--- Data listing Enclosed Below ---
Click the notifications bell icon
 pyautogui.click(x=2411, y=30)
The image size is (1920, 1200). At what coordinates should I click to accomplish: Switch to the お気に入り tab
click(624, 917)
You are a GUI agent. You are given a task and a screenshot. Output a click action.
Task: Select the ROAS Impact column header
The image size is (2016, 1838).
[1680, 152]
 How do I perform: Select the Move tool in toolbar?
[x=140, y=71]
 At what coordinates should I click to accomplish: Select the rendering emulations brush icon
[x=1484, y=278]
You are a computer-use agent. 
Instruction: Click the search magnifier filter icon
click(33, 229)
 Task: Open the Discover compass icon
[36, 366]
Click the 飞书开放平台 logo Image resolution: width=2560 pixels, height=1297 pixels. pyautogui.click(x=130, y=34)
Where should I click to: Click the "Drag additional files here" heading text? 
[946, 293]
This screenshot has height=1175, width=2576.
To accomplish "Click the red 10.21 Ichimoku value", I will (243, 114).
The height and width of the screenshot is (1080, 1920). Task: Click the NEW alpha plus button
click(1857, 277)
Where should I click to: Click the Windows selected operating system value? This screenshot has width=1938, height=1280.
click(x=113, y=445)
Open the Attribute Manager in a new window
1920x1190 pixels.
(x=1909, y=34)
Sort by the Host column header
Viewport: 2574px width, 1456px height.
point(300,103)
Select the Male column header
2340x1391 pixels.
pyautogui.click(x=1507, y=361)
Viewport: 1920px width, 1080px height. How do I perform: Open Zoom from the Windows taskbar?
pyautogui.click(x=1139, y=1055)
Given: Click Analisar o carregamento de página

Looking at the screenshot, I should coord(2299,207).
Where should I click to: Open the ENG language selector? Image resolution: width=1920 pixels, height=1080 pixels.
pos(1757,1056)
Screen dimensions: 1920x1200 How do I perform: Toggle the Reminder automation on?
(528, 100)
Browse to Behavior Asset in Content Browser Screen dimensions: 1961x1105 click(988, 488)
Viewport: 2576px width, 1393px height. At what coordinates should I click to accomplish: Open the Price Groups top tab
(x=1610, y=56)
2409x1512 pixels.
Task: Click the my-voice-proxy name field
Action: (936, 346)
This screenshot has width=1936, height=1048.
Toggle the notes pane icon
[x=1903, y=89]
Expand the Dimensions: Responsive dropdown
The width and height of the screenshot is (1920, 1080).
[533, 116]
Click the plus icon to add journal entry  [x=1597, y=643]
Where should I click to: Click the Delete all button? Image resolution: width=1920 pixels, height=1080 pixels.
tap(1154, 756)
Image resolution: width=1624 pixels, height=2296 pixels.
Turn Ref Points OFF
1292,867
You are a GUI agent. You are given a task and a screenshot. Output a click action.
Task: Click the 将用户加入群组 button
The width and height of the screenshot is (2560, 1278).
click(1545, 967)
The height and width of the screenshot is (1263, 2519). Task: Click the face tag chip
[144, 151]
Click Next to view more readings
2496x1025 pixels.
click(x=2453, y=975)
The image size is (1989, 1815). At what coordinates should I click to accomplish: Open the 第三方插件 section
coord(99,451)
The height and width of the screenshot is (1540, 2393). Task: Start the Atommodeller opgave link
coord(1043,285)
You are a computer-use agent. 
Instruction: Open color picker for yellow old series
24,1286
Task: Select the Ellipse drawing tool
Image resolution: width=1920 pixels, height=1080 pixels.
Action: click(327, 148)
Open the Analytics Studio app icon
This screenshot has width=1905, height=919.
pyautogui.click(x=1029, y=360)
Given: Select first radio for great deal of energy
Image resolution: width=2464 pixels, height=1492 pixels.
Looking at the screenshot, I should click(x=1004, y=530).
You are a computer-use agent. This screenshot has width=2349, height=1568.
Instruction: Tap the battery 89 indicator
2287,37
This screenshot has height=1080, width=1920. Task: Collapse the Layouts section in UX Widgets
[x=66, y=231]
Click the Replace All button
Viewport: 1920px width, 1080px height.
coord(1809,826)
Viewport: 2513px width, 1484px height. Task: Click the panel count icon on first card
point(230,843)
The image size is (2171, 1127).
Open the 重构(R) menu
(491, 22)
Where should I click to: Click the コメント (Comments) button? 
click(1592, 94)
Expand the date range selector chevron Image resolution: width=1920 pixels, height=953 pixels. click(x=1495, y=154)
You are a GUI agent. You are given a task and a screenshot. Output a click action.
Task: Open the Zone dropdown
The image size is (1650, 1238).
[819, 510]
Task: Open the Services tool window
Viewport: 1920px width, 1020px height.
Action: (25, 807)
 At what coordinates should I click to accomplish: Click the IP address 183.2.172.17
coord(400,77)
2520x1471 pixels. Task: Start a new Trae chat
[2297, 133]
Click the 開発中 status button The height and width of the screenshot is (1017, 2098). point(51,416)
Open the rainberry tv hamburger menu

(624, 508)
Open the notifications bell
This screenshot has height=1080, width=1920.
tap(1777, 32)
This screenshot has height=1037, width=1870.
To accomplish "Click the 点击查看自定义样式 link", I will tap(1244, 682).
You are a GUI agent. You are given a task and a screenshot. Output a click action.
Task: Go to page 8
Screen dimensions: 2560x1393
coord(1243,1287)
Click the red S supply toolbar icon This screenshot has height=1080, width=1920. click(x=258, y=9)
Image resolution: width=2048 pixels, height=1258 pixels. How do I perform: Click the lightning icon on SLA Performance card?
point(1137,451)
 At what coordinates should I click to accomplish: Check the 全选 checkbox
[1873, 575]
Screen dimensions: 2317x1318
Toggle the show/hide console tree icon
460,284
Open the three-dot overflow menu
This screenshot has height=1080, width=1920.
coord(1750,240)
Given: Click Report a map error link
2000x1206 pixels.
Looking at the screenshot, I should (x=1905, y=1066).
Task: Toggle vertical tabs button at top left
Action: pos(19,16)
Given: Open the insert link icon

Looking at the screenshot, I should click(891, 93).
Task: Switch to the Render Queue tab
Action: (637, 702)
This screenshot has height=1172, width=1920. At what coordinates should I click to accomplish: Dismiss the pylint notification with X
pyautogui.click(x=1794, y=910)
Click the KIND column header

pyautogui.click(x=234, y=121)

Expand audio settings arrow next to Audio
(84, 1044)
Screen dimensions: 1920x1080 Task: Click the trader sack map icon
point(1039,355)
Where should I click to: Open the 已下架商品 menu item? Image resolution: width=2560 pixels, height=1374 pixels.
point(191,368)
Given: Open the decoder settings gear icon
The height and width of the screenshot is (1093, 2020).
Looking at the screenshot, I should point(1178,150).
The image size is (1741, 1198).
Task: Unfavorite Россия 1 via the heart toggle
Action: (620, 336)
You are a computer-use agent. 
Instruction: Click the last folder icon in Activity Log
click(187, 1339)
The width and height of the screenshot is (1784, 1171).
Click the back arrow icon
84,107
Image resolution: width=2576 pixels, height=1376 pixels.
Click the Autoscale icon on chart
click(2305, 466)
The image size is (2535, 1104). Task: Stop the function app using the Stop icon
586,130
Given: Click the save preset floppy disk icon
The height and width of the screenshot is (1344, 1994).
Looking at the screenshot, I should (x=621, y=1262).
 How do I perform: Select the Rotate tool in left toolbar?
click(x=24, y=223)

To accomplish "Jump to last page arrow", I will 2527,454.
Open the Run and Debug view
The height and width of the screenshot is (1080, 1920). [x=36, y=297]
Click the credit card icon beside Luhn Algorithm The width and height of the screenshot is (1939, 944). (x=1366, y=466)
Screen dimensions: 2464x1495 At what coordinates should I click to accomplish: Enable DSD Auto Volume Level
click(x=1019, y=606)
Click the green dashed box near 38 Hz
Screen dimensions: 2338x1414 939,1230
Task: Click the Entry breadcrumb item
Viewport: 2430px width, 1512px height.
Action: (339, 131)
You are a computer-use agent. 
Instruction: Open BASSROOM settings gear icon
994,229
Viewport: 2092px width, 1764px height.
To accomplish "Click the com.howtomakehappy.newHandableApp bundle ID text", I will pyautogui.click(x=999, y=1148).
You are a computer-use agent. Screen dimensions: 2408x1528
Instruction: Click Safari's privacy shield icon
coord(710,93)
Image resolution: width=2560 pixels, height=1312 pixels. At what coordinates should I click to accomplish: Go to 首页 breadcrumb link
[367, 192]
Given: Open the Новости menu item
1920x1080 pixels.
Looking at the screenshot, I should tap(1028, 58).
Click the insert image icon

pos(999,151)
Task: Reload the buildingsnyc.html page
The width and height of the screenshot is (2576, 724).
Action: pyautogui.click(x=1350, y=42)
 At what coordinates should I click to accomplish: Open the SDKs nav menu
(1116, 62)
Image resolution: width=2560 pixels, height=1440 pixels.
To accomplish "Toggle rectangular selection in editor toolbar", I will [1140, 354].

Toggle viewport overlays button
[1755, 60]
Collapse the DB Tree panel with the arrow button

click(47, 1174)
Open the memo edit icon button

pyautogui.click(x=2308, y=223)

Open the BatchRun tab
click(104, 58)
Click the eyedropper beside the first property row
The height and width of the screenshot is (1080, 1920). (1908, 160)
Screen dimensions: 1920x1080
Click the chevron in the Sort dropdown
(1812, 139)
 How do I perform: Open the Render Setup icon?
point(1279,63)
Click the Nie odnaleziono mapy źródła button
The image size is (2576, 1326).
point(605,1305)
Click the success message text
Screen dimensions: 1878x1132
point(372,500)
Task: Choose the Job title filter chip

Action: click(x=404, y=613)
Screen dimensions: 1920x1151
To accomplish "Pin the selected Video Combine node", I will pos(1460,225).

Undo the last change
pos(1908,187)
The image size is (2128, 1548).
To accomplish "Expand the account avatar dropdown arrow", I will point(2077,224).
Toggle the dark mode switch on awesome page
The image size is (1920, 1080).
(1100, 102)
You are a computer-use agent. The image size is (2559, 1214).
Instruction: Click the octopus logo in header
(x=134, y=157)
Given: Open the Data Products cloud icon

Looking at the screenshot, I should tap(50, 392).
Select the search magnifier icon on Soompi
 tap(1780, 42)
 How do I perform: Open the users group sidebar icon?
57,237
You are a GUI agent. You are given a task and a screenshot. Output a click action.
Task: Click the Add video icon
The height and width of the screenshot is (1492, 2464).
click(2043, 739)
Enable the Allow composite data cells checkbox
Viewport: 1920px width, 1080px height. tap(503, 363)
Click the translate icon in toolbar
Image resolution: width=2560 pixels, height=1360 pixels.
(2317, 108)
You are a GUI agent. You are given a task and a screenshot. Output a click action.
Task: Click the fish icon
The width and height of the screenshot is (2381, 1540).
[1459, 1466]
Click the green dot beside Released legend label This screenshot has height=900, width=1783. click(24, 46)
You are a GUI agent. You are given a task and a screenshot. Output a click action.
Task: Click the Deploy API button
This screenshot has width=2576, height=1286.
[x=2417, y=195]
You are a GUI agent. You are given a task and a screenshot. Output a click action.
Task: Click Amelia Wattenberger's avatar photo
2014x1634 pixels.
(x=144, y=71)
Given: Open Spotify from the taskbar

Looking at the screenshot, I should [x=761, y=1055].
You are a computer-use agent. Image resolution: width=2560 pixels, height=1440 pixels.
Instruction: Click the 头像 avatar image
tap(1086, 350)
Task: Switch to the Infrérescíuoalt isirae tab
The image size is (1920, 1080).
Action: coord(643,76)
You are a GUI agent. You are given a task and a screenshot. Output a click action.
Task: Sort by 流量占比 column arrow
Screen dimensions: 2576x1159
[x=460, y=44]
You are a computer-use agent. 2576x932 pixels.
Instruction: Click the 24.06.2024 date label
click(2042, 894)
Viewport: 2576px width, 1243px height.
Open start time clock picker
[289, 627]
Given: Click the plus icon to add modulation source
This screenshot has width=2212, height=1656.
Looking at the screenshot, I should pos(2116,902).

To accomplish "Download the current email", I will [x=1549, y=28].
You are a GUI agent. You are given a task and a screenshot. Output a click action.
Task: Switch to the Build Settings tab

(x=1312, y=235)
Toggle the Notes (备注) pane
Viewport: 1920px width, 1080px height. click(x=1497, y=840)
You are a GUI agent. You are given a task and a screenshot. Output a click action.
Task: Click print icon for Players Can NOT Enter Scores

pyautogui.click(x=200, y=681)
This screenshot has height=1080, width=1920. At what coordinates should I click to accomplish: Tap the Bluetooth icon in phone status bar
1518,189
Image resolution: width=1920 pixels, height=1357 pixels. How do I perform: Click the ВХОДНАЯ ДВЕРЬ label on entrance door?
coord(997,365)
--- End of Enclosed Data listing ---
Please output exactly the lines between the one holding "You are a computer-use agent. This" and the one holding "Screen dimensions: 2317x1318" in the records above, inclusive, and nothing more.

- _Result below_:
You are a computer-use agent. This screenshot has width=2349, height=1568.
Instruction: Tap the battery 89 indicator
2287,37
This screenshot has height=1080, width=1920. Task: Collapse the Layouts section in UX Widgets
[x=66, y=231]
Click the Replace All button
Viewport: 1920px width, 1080px height.
coord(1809,826)
Viewport: 2513px width, 1484px height. Task: Click the panel count icon on first card
point(230,843)
The image size is (2171, 1127).
Open the 重构(R) menu
(491, 22)
Where should I click to: Click the コメント (Comments) button? 
click(1592, 94)
Expand the date range selector chevron Image resolution: width=1920 pixels, height=953 pixels. click(x=1495, y=154)
You are a GUI agent. You are given a task and a screenshot. Output a click action.
Task: Open the Zone dropdown
The image size is (1650, 1238).
[819, 510]
Task: Open the Services tool window
Viewport: 1920px width, 1020px height.
Action: (25, 807)
 At what coordinates should I click to accomplish: Click the IP address 183.2.172.17
coord(400,77)
2520x1471 pixels. Task: Start a new Trae chat
[2297, 133]
Click the 開発中 status button The height and width of the screenshot is (1017, 2098). point(51,416)
Open the rainberry tv hamburger menu

(624, 508)
Open the notifications bell
This screenshot has height=1080, width=1920.
tap(1777, 32)
This screenshot has height=1037, width=1870.
To accomplish "Click the 点击查看自定义样式 link", I will tap(1244, 682).
You are a GUI agent. You are given a task and a screenshot. Output a click action.
Task: Go to page 8
Screen dimensions: 2560x1393
coord(1243,1287)
Click the red S supply toolbar icon This screenshot has height=1080, width=1920. click(x=258, y=9)
Image resolution: width=2048 pixels, height=1258 pixels. How do I perform: Click the lightning icon on SLA Performance card?
point(1137,451)
 At what coordinates should I click to accomplish: Check the 全选 checkbox
[1873, 575]
Screen dimensions: 2317x1318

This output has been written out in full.